子供たちが独立した後、1人暮らしとなる人は増えてきています。
身内が遠方に住んでいて近くに頼る人がいない場合、将来に不安を感じる人もいるのではないでしょうか。
いつ自分が介護の必要な状態になるとも限らない状況で、最も心配なのがお金のことです。
そこで、今回は将来のお金のことを元気なうちから決めておく「任意後見契約」を紹介します。

目次
任意後見契約とは
任意後見契約とは、将来何らかの理由で判断能力が落ちた時のために、事前に後見人を決める契約のことです。
申し込み時点で契約などの複雑な判断ができる人のみが利用できます。
任意後見契約を結んだからと言って、すぐに後見人に全てを任せるわけではありません。
病気などで自分の判断能力が衰えて自分では正常な判断ができなくなった時に、事前に決めた内容を後見人が行うようになります。
後見人に任せる内容については、特に決まりがないため、契約者と後見人の間で自由に決めることができます。
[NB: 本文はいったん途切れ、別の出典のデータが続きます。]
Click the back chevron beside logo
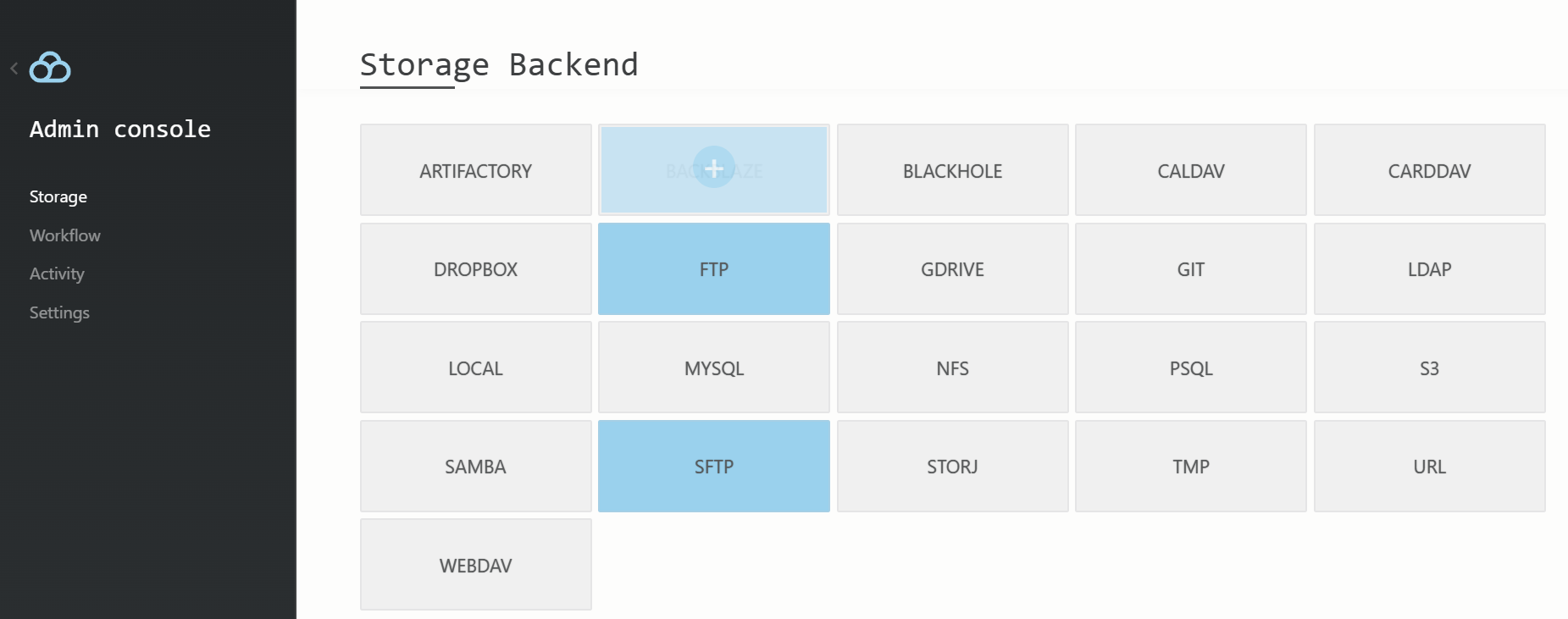This screenshot has height=619, width=1568. coord(14,69)
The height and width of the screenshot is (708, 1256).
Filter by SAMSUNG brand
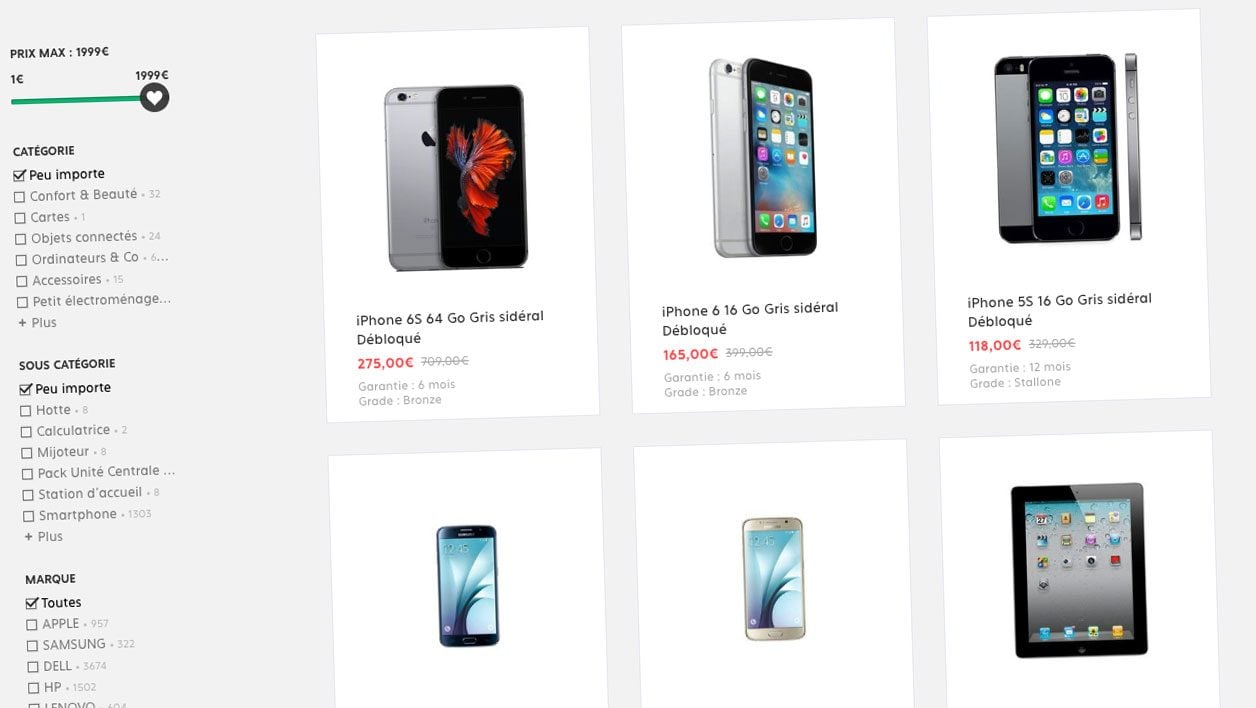tap(33, 646)
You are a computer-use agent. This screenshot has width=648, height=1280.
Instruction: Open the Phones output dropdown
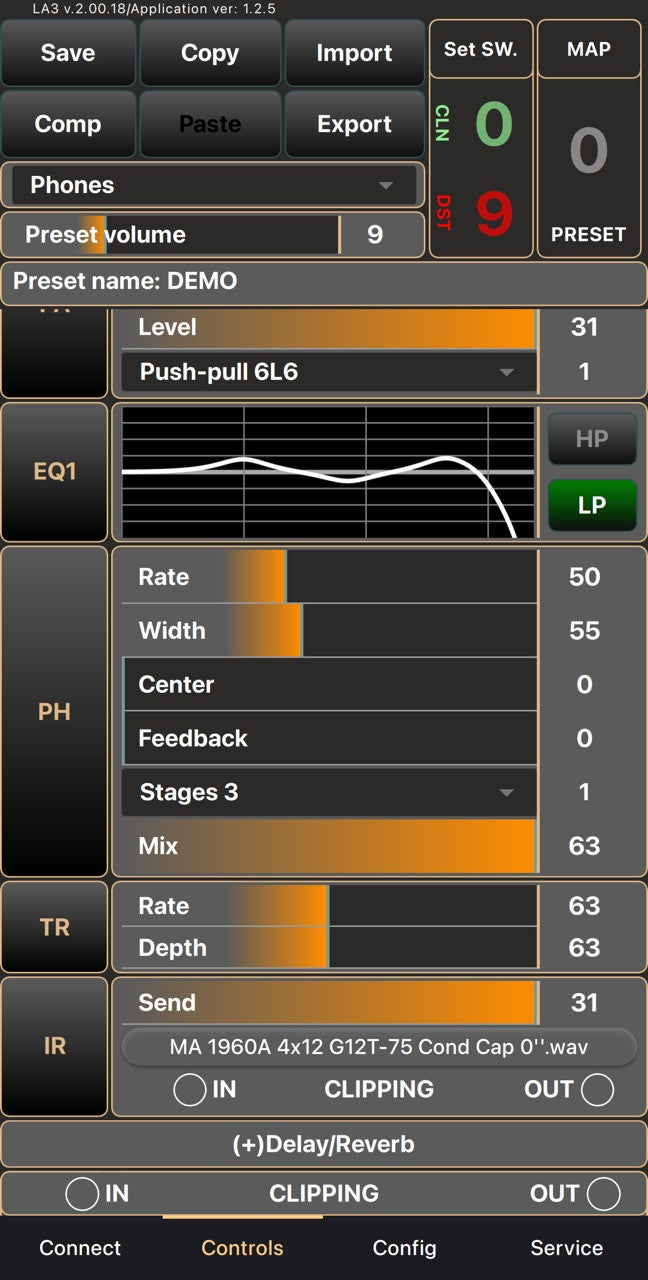[x=213, y=185]
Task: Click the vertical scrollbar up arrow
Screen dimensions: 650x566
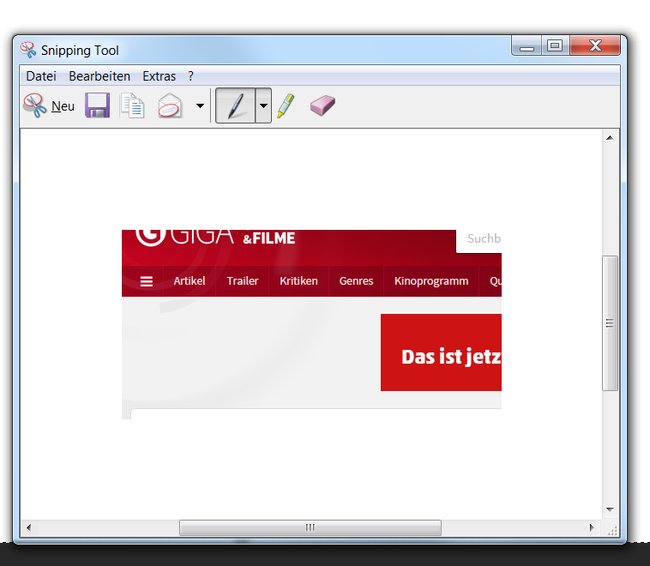Action: [610, 138]
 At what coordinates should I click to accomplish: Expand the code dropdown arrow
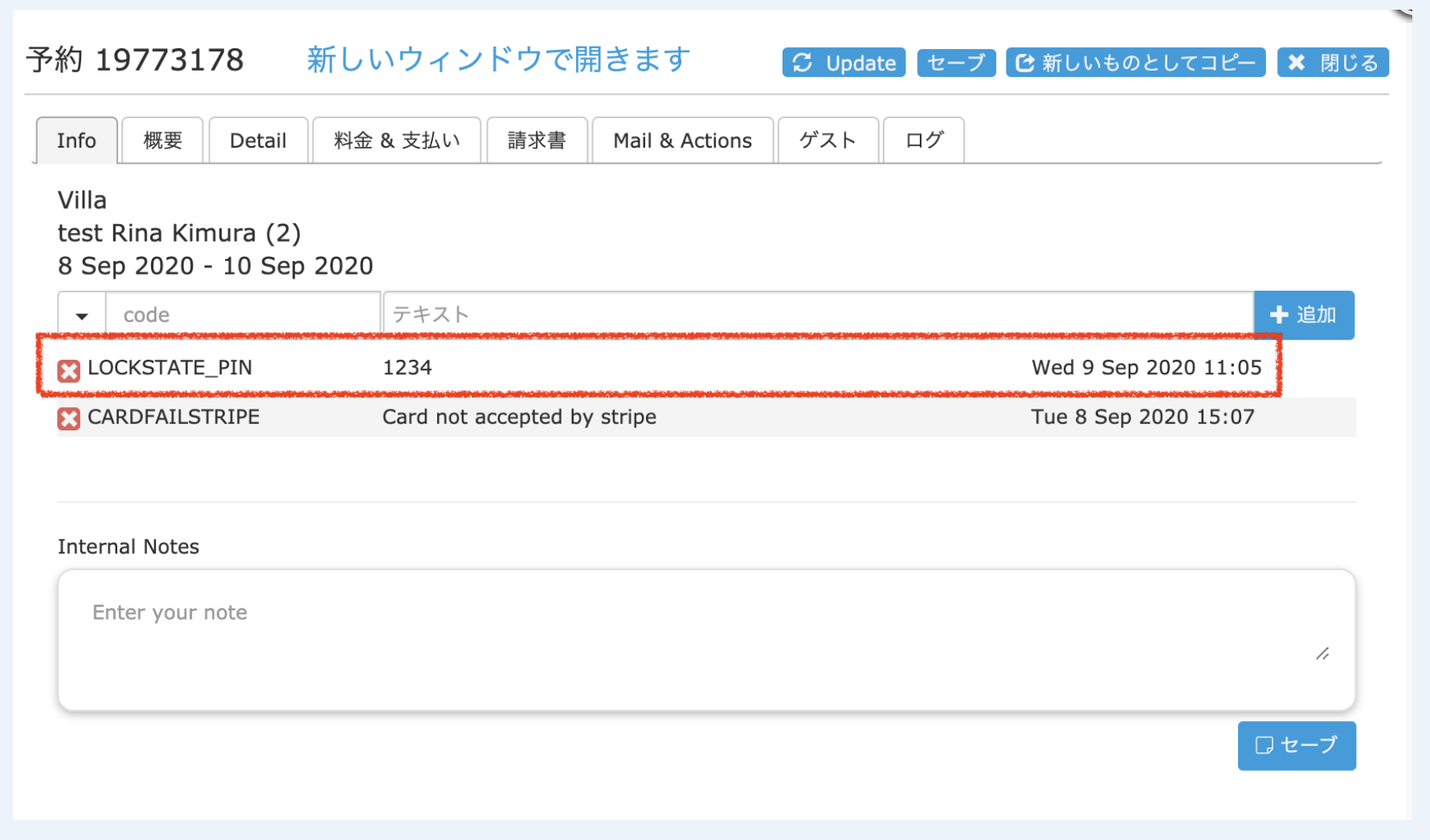(x=82, y=315)
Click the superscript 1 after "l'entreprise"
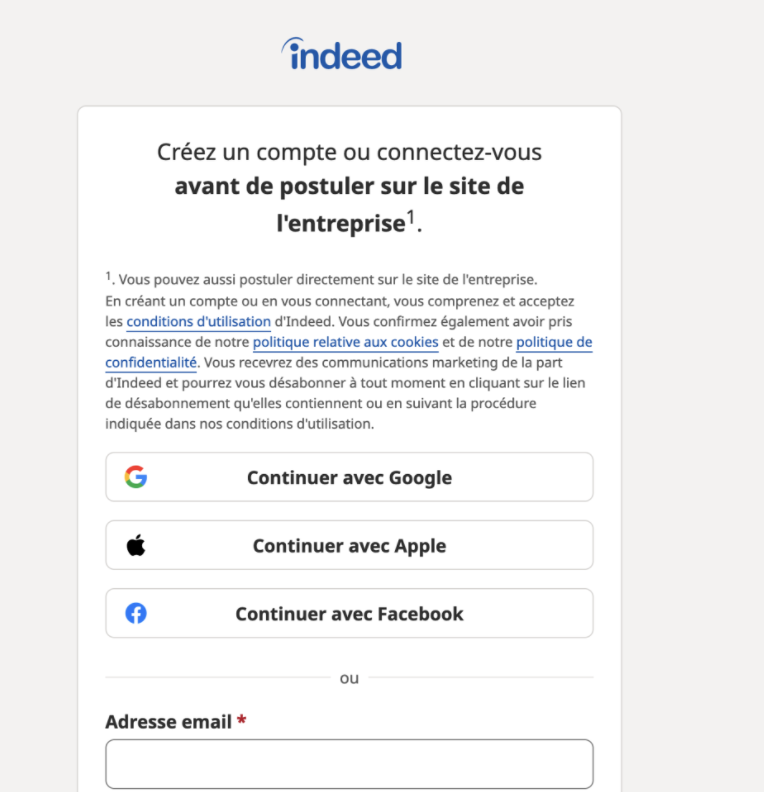Image resolution: width=764 pixels, height=792 pixels. click(x=410, y=218)
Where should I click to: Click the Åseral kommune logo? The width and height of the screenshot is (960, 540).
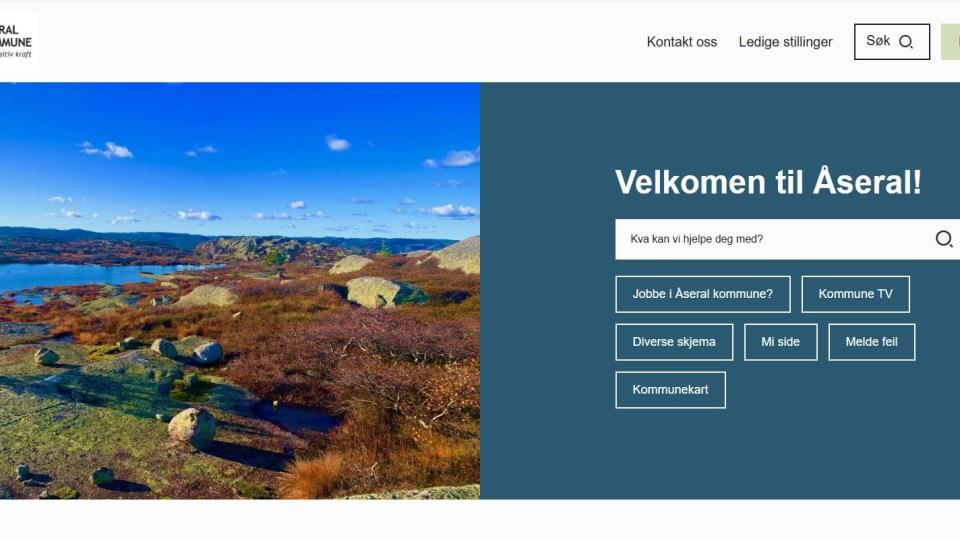click(18, 42)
ただし、結婚や離婚、養子縁組などについては契約に盛り込むことはできません。
任意後見契約の流れ
任意後見契約では、まず後見人になってもらう人を決める必要があります。
後見人は自分が信頼できる人であれば誰でも指名することができます。
具体的には、身内や友人、弁護士や司法書士などの専門家がよいでしょう。
また、法人でも後見人になれるため、社会福祉協議会やリーガルサポートセンターなどに頼むことも可能です。
後見人を決めたら、公証人役場に行き公正証書を作りましょう。
作成時に必要になるのは、発行後3か月以内の印鑑登録書と住民票、戸籍謄本です。
後見人の場合、戸籍謄本は必要ありません。
公正証書の内容は東京法務局に登録されます。
そして、判断能力が衰えてきたら、後見人か親族等が家庭裁判所に申し立てを行い、任意後見監督人が選出されると、後見人が事前に契約した内容について仕事を行うことができるようになります。

任意後見契約の費用
任意後見契約にかかる費用は以下の通りです。
・ 法務局に納める印紙代 2,600円
・ 法務局への登記嘱託料 1,400円
・ 書留郵便料 約540円
・ 正本謄本の作成手数料 1枚250円
公証役場の手数料は、証書の枚数が4枚を超える場合、1枚ごとに250円が加算されます。
また、正本謄本の作成手数料は、謄本を作成する分だけ必要となります。
まとめ
私たちは、いつ何時介護になるかわかりません。
ですから、元気なうちに任意後見契約をしておけば、いざという時の備えになります。
特に、おひとり様には強い味方となることでしょう。